The United States Supreme Court has ruled unanimously in favor of Goodwin Procter client Quicken Loans, Inc. in a lawsuit involving interpretation of the Real Estate Settlement Procedures Act (“RESPA”) in a dispute over lending fees.
The plaintiffs had argued that RESPA prohibited mortgage providers from charging “unearned fees.” In a unanimous opinion, the Court disagreed: “Vague notions of statutory purpose provide no warrant for expanding §2607(b)’s prohibition beyond the field to which it is unambiguously limited: the splitting of fees paid for settlement services.”

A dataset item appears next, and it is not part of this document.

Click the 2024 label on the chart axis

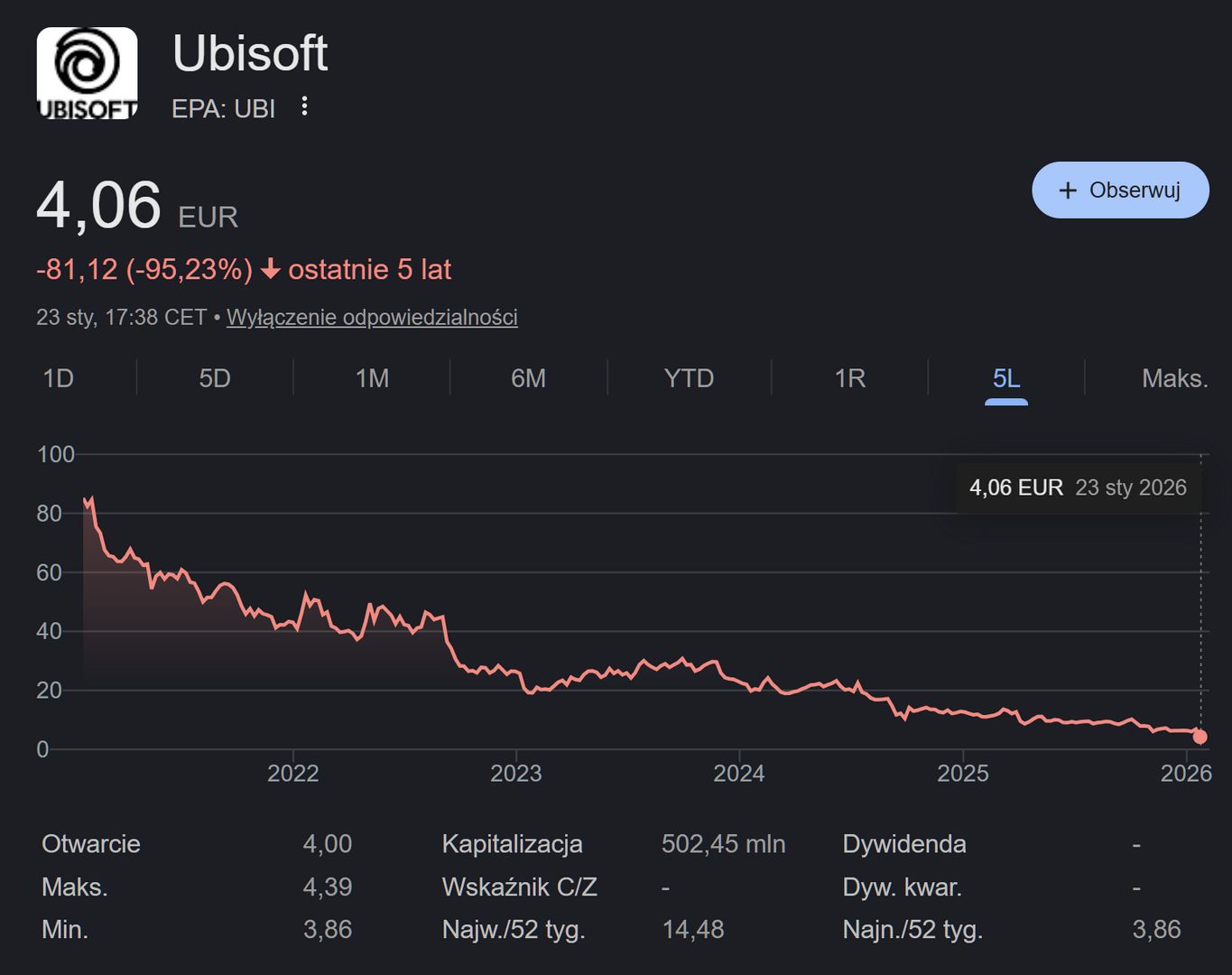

The Court’s decision in Freeman v. Quicken Loans was a substantial victory for Quicken Loans that also has significant implications for the mortgage industry, nullifying multiple suits mortgage settlement service providers have faced over the last decade.
In a statement released following the May 24 ruling, Quicken Loans said it was pleased with the verdict. “Quicken Loans has won this case at every step and in every court – the U.S. District Court in New Orleans and the U.S. Court of Appeals for the Fifth Circuit – and now before the U.S. Supreme Court. Although we always believed that we were on the right side of the law, it is especially gratifying to have the affirmation of the highest court in the country.”
The Goodwin team that represented Quicken Loans before the U.S. Supreme Court was led by Tom Hefferon, chair of the firm’s Consumer Financial Services Litigation practice and co-leader of the firm’s Litigation Department in Washington, D.C. and Kevin Martin, who served as law clerk to Justice Scalia, also helped spearhead the effort. Goodwin was hired as Quicken Loan’s U.S. Supreme Court lead counsel after the U.S. Court of Appeals for Fifth Circuit affirmed lower court rulings. Goodwin briefed the case, which Hefferon argued, in his first appearance before the Supreme Court, on Feb. 21, 2012.
Founded in 1985, Quicken Loans is the nation’s largest online home lender and the fourth-largest retail lender. Employing more than 4,000 people, Quicken closed a company-record $30 billion in home loans in 2011.